Task list:
1. Reproduce, word for word, the part of the passage on study variables that opens with the words containing "Other independent variables" and closes with "presented in eTable5.".
2. Render this sentence from the passage on study variables in Spanish: "Area-level variables are defined at the Metropolitan Statistical Area (MSA) level."
3. Extend the passage on study variables, picking up after its final sentence.

Passage shown:
All reported costs are adjusted to 2019 US$ using the Personal Health Care Deflator by the Centers for Medicare and Medicaid Services (CMS).[23]
Age was categorized as 18-39, 40-49, 50-64, 65-74, 75-84, and 85+. Health plan type was categorized into three groups: 1) Comprehensive/Major Medical Plans, Comprehensive Plans, and Preferred Provider Organization (PPO) Plans; 2) Health Maintenance Organization (HMO) Plans, Exclusive Provider Organization (EPO) Plans, and Point-of-Service (POS) Plans; 3) Consumer-Driven Health Plans (CDHP) and High-Deductible Health Plans (HDHP). Control variables used to generate adjusted costs include age, sex, and number of unique comorbid chronic conditions. Number of unique comorbid chronic conditions is a count of all chronic conditions except cancer, as listed in eTable2, that the enrollee was diagnosed with during the study period.
Other independent variables used to stratify the results include cancer type by system, cancer type by survival time, and timing of mental health condition diagnosis relative to cancer diagnosis at the enrollee-level. Area-level variables are defined at the Metropolitan Statistical Area (MSA) level. These include metropolitan status, region, poverty rate, population aged 65+, education, number of hospital beds, and number of psychiatrists. Details regarding operationalization of these variables are presented in eTable5.

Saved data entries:
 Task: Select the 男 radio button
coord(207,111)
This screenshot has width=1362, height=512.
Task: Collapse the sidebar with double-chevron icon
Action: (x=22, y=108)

Results by task:
1.
Other independent variables used to stratify the results include cancer type by system, cancer type by survival time, and timing of mental health condition diagnosis relative to cancer diagnosis at the enrollee-level. Area-level variables are defined at the Metropolitan Statistical Area (MSA) level. These include metropolitan status, region, poverty rate, population aged 65+, education, number of hospital beds, and number of psychiatrists. Details regarding operationalization of these variables are presented in eTable5.

2. Las variables a nivel de área se definen a nivel del Área Estadística Metropolitana (MSA).

3.
Statistical Analysis
Due to the skewness in the distribution of costs, we used a two-part model. First, we used logistic regression to estimate the probability of an enrollee having any expenditures for the applicable set of healthcare services. Second, using the subset of enrollees predicted to have positive costs for the applicable set of healthcare services, we used a generalized linear model with gamma distribution and log-link to estimate the annual costs of all healthcare services and mental health services. For each demographic and socioeconomic stratification, we calculated adjusted annual costs using the two-part model with the mental health condition indicator as well as age, sex, and number of unique comorbid chronic conditions as independent variables. If the dependent variable in a particular stratification had only positive costs, costs were estimated using only a generalized linear model. The adjusted costs are presented as predictive margins, which standardizes these estimates to the covariate distribution of the overall population. For any estimates calculated using the two-part model, standard errors (SEs) used to compute the confidence intervals (CIs) were calculated using the delta method.[24] Statistical significance was set at P ≤.05, using two-tailed tests. All analyses were conducted using SAS 9.4 (SAS Institute, Cary, North Carolina) and Stata 16 (StataCorp LLC).